Con cinco años de edad, en la plenitud de su fuerza, capaz de lanzar sin cansarse sus quinientos kilos de músculos a largas cabalgadas, Valeroso era el mejor caballo que Pianjy había tenido la ocasión de domar. Entre el hombre y el animal, con una sola mirada, había nacido la amistad y el rey no debía realizar muchos esfuerzos para hacerse comprender por el corcel, orgulloso, huraño incluso, pero deseoso de satisfacer al hombre que le había concedido plena confianza.

Valeroso era un caballo bayo, de crines leonadas, brillantes y sedosas, alto de remos, de belfos risueños, mirada directa y aspecto soberano. Los jinetes del ejército de Pianjy lo miraban con admiración y envidia, y evitaban acercarse demasiado. Todos sabían que Valeroso sólo obedecía a Pianjy y que se volvía salvaje en cuanto alguien más intentaba montarlo.

El rey le había hecho descubrir gran cantidad de pistas que partían de Napata y el caballo las había memorizado de un modo sorprendente, sin vacilar nunca. Para regresar a su establo particular, donde Pianjy le cepillaba personalmente, Valeroso tomaba siempre el camino más corto. El animal unía a su fuerza y resistencia una aguda inteligencia.

Desde la cima de una alta duna, el faraón negro contemplaba las extensiones desérticas.

—Ya ves, Valeroso, ningún emperador querría un país como éste. Pero lo amamos, tú y yo, porque nunca miente, porque nos obliga a ser implacables con nosotros mismos y a venerar la omnipotencia de la luz. El desierto y la tierra cultivada son ajenos el uno a la otra, no se desposan y, sin embargo, el uno hace comprender la necesidad de la otra.
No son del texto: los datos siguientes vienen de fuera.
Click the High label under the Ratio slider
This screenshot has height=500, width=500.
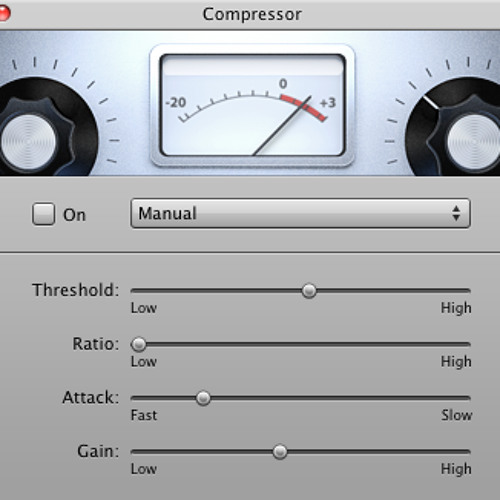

Unas grullas reales sobrevolaron al jinete y su montura. A lo lejos, en lo alto de otra duna, un oryx de largos cuernos, inmóvil, les observaba. Si Pianjy hubiera necesitado un abrevadero, le habría bastado seguirlo.
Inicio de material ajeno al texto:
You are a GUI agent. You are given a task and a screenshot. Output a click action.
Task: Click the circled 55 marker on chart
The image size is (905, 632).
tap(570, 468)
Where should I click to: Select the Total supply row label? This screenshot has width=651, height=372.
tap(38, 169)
—Me esperan en mi capital, Valeroso, y quienes desean verme me son hostiles. Si lo pierdo todo, dos seres me seguirán hasta el fondo del abismo: mi esposa y tú. ¿No soy, pues, el más feliz de los hombres?

El caballo dirigió sus ollares hacia Napata y se lanzó a todo galope. Al igual que su dueño, no temía la prueba.